Determining if, when and how to offer commercial huckleberry harvesting in the future is all part of the current feedback gathering effort, said Kill.
The first decision will cover what happens this year. The Forest Service is in ongoing discussions with partners, interested parties, Tribes and the wild foods industry. Kill invites people following the huckleberry issue and other Gifford Pinchot National Forest topics to sign up to receive email news updates.


If commercial picking is allowed, it should all be by hand and only after the tribes have their share. Plus,it should be limited in number and charged a lot more for a permit. I have had these people completely devastate my family’s favorite places to pick. Very sad.
Commercial huckleberry picking should be permantly banned, I have noted in the last 20 years or so that more & more commercial pickers are descending on the forest and depleting large areas of berries. I have noted that the commercial pickers pick the berries sometimes before they are ripe and use rakes on the tender branches that damages the plants growth.
Huckleberries can not be grown commercially because of the special relationship the plants have with the microiza in the soil where they grow.
I used to work for the Forest Service so I was witness to the hoards of greedy commercial pickers out there taking all the berries from the indigenous people and the locals who have a tradition of picking a gallon or so of huckleberries for personal use each year.
Leave the berries for wildlife. Many species rely on them for nourishment.
Leave the berries only to the first naation people who harvested them for millions of years. They are entitled to the fruit and should enjoy it. We have taken so much from the first people that it is about time we see things their way.
Steve, thank you for this article! At the elevations where huckleberries grow, Mount Adams has sustained extensive large wildfires since 2008. This has reduced many different food sources for wildlife, making the huckleberries more important than ever as a food source for wildlife, as well as a First Food for the Yakima nation. In particular, more black bears have been showing up in Trout Lake in recent years looking for food. The raking does lots of damage to the huckleberry bushes and should never have been allowed at all. Poor oversight and stewardship by USFS let things get out of hand. The picking ban was long overdue and much needed. I hope the ban on commercial picking becomes permanent. Thank you to those at the GPNF who made it happen!

WHAT YOU NEED TO DO:
**a.** Transcribe the stretch of the huckleberry harvesting text from "I used to work" through "use each year.".
**b.** Repeat all of the records word for word, leaving out the pictures.
The text and the records come from unrelated sources.

DATASET EXTRACT:

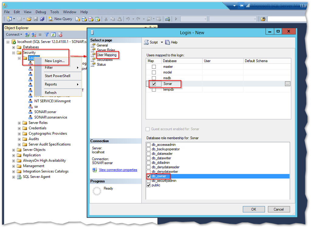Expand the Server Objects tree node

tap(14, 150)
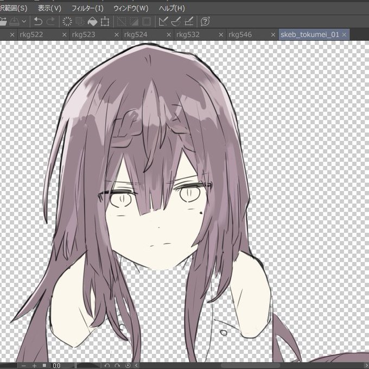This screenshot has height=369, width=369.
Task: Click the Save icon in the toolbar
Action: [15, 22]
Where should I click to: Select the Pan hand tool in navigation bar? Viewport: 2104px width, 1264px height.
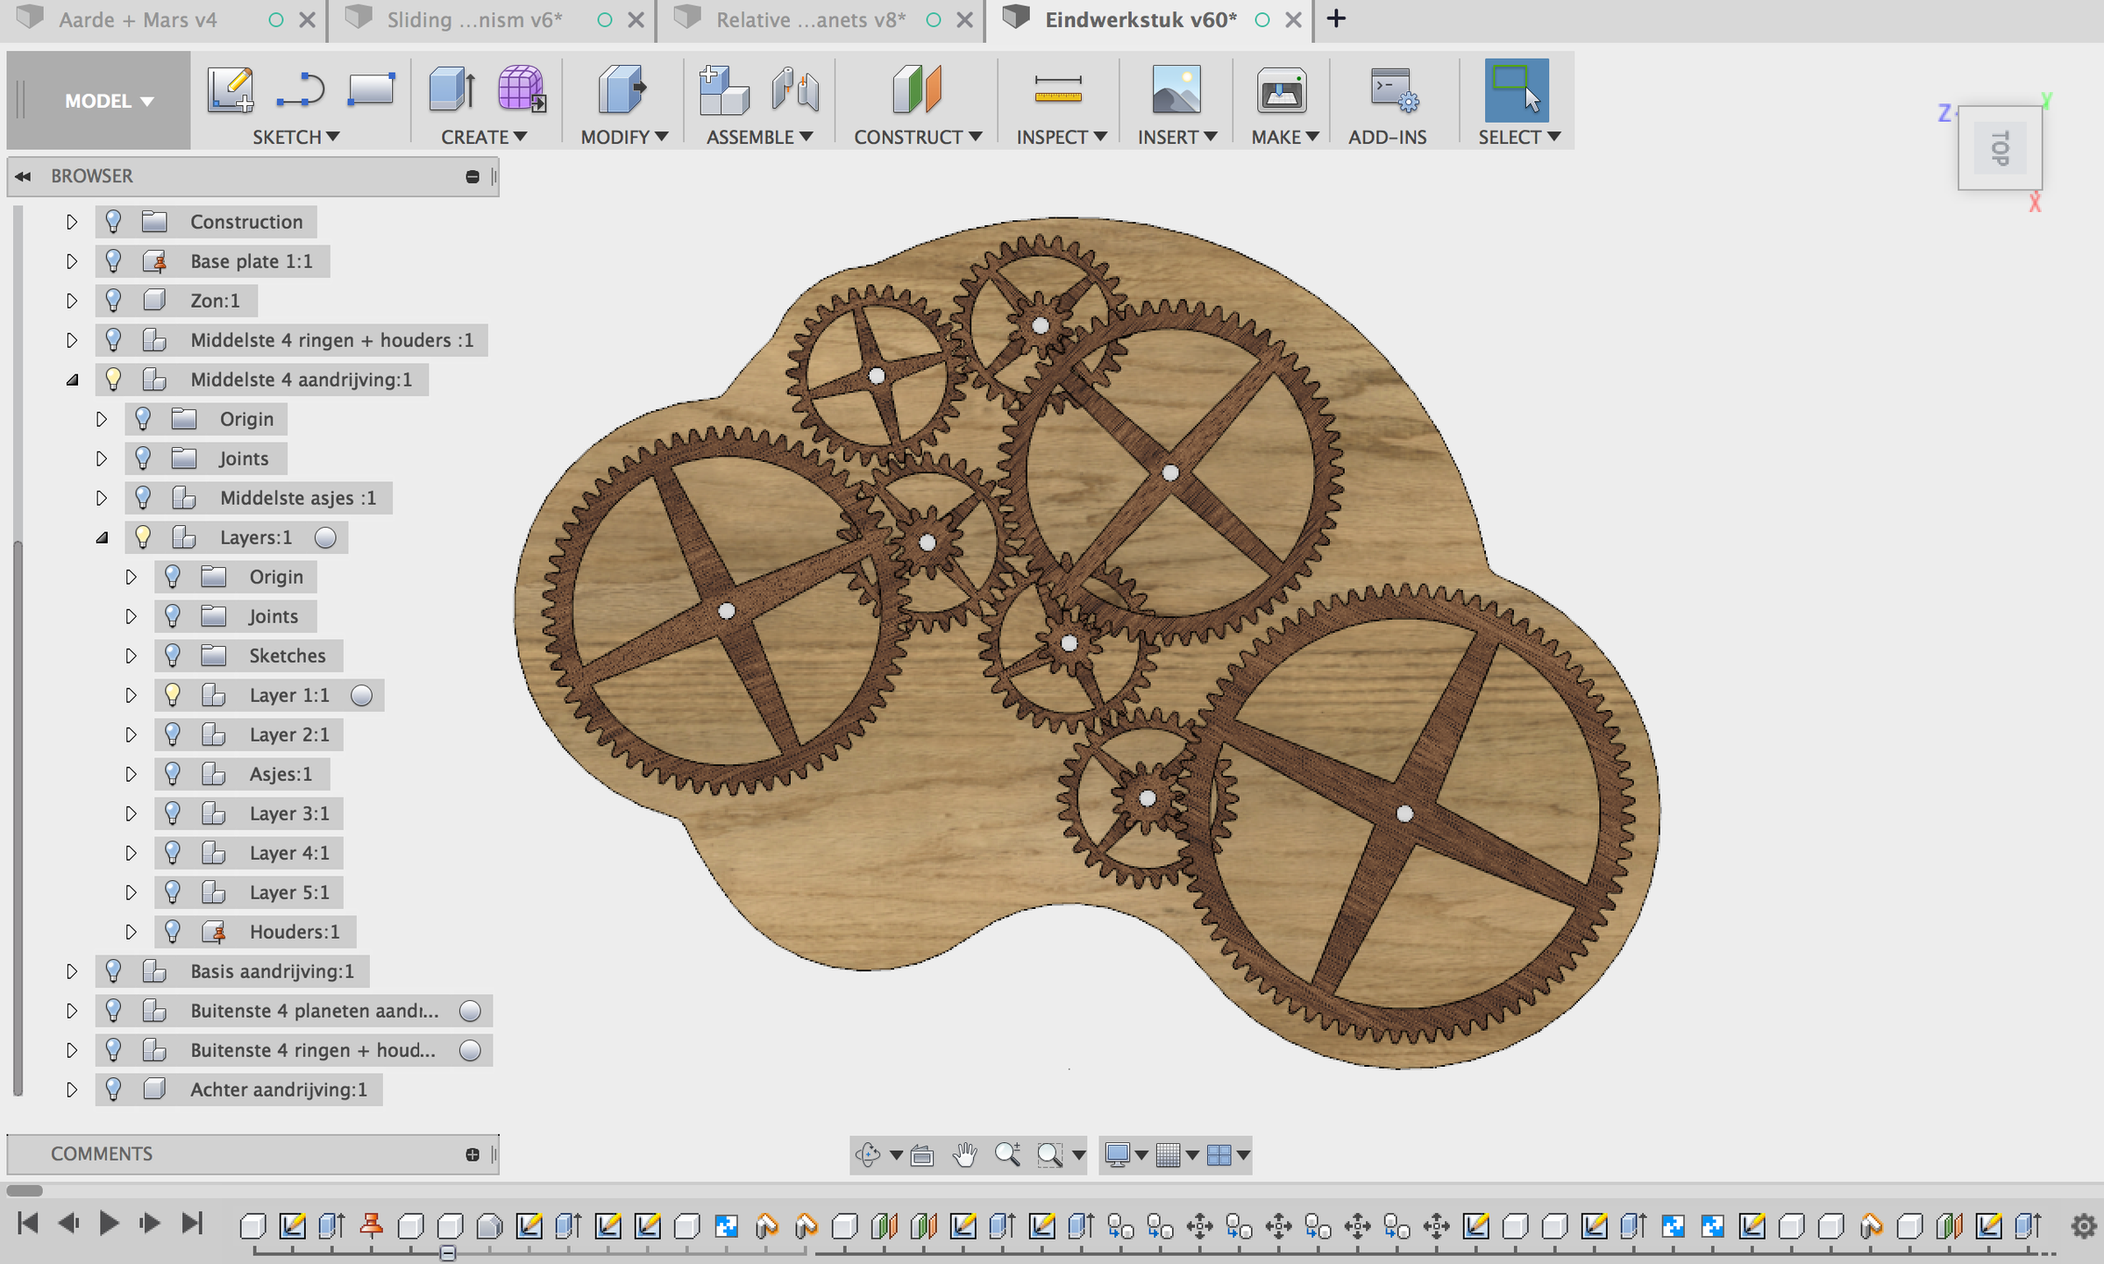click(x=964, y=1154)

OUTPUTS IN ORDER:
**a.**
I used to work for the Forest Service so I was witness to the hoards of greedy commercial pickers out there taking all the berries from the indigenous people and the locals who have a tradition of picking a gallon or so of huckleberries for personal use each year.

**b.**
Expand the Server Objects tree node

tap(14, 150)
This screenshot has height=369, width=369.
Task: Click the Save icon in the toolbar
Action: [15, 22]
Where should I click to: Select the Pan hand tool in navigation bar? Viewport: 2104px width, 1264px height.
click(x=964, y=1154)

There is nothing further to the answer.